■ Input data ■
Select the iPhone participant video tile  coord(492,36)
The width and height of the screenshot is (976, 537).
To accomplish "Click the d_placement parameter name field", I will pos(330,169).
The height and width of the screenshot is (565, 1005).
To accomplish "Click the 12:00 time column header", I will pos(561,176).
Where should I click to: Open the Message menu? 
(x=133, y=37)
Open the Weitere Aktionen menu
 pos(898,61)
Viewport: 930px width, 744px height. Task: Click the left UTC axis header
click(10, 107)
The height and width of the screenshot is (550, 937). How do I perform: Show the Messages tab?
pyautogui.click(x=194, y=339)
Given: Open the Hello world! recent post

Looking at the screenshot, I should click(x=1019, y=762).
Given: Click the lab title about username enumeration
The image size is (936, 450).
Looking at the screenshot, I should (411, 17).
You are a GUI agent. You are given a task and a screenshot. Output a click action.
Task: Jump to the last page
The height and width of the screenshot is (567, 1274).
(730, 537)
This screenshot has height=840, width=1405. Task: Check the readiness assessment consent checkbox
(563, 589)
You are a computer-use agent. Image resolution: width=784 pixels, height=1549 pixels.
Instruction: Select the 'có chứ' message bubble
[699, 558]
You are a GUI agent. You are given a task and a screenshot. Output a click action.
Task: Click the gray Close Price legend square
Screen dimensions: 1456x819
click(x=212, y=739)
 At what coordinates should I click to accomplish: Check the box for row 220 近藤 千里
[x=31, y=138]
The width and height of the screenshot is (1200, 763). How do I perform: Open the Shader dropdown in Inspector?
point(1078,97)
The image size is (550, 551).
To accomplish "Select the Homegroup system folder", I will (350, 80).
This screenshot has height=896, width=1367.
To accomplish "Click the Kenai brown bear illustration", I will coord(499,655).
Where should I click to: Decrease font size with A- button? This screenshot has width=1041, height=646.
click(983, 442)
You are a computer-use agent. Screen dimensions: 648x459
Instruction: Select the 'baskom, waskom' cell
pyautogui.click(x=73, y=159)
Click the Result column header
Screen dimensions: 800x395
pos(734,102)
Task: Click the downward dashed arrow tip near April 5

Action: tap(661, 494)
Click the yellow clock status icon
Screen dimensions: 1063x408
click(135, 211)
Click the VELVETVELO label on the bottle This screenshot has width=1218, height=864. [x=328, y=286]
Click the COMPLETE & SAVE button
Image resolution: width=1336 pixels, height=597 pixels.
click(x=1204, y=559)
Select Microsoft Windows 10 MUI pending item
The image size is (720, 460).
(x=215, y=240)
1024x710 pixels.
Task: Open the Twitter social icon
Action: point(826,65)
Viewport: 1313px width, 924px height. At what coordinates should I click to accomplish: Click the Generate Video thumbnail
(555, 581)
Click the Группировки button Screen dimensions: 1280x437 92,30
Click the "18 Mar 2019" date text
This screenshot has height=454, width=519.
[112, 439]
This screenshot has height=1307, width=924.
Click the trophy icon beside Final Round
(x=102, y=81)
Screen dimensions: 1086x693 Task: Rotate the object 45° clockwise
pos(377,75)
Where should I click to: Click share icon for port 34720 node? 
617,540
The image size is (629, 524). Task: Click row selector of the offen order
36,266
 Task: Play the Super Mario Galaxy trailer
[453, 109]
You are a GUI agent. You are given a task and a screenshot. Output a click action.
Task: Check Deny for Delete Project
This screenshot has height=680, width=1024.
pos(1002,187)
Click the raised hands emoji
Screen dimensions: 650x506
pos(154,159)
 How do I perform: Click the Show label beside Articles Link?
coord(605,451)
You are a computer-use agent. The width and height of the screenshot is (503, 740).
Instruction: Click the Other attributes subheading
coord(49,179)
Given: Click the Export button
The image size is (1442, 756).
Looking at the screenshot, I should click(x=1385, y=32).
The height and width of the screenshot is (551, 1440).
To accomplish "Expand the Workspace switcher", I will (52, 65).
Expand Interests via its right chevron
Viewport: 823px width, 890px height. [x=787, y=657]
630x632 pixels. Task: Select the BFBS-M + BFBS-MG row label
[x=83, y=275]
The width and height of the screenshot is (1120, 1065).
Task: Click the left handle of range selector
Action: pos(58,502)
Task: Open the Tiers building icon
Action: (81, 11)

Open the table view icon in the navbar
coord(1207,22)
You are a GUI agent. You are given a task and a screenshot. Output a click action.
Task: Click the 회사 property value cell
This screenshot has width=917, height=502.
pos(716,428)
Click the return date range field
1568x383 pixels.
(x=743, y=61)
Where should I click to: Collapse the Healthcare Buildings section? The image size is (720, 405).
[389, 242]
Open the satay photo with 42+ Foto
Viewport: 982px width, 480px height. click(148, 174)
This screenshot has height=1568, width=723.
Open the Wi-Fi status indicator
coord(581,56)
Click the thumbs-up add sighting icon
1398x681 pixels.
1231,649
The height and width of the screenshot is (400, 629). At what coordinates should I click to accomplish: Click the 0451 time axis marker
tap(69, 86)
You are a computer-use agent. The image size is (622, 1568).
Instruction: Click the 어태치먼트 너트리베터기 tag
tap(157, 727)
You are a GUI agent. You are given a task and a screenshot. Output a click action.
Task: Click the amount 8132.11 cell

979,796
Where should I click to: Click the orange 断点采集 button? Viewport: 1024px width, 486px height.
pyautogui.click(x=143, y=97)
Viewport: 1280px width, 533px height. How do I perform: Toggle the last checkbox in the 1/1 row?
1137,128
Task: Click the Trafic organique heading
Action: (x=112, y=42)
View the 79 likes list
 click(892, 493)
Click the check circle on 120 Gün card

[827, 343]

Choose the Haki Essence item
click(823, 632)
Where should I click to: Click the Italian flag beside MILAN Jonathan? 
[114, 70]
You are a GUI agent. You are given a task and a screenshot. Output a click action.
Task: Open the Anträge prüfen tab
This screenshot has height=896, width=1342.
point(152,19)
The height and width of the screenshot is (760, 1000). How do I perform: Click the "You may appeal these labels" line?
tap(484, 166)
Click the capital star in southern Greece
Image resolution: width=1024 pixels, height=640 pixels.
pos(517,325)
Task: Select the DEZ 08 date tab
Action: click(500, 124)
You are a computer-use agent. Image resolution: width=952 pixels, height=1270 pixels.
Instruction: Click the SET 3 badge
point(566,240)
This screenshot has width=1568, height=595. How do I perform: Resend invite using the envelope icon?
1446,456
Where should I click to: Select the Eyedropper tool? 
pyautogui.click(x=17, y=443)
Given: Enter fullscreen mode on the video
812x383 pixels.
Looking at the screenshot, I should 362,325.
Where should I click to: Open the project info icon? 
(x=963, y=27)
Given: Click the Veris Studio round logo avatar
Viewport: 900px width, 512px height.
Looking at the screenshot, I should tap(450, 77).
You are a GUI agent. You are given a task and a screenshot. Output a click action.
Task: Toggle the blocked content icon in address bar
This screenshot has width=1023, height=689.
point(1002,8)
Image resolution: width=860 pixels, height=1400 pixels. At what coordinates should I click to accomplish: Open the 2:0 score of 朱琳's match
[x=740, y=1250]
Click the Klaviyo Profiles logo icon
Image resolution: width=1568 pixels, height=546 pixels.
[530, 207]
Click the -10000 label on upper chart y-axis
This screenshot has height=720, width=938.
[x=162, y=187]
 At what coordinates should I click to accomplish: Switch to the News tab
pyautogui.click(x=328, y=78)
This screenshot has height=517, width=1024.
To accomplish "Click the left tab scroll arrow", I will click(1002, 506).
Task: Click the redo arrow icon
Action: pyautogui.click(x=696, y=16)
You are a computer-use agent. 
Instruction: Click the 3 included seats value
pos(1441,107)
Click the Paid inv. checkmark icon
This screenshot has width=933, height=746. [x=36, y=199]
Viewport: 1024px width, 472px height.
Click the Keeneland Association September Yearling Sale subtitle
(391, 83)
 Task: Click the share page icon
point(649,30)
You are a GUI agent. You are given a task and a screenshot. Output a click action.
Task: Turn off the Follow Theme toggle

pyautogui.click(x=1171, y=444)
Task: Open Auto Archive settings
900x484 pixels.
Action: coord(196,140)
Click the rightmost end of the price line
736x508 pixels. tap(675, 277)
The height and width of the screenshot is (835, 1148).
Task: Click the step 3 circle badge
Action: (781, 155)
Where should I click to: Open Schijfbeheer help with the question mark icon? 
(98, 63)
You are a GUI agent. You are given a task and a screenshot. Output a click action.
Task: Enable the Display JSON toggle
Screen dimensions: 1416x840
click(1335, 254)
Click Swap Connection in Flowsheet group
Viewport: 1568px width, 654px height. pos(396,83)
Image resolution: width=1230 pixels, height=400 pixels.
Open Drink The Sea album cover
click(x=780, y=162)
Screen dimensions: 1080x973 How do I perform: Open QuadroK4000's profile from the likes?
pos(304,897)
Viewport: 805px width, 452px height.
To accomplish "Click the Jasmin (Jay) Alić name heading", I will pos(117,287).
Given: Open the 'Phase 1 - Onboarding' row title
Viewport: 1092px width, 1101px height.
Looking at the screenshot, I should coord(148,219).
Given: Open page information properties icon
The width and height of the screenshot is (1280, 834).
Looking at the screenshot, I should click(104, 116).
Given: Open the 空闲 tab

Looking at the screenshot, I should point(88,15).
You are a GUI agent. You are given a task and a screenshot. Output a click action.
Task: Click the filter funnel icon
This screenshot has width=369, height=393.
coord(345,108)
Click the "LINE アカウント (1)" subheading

■ Task directions ■
After reading through the records, count the lines that hold the string "column" and give only the count.

■ Result below ■
2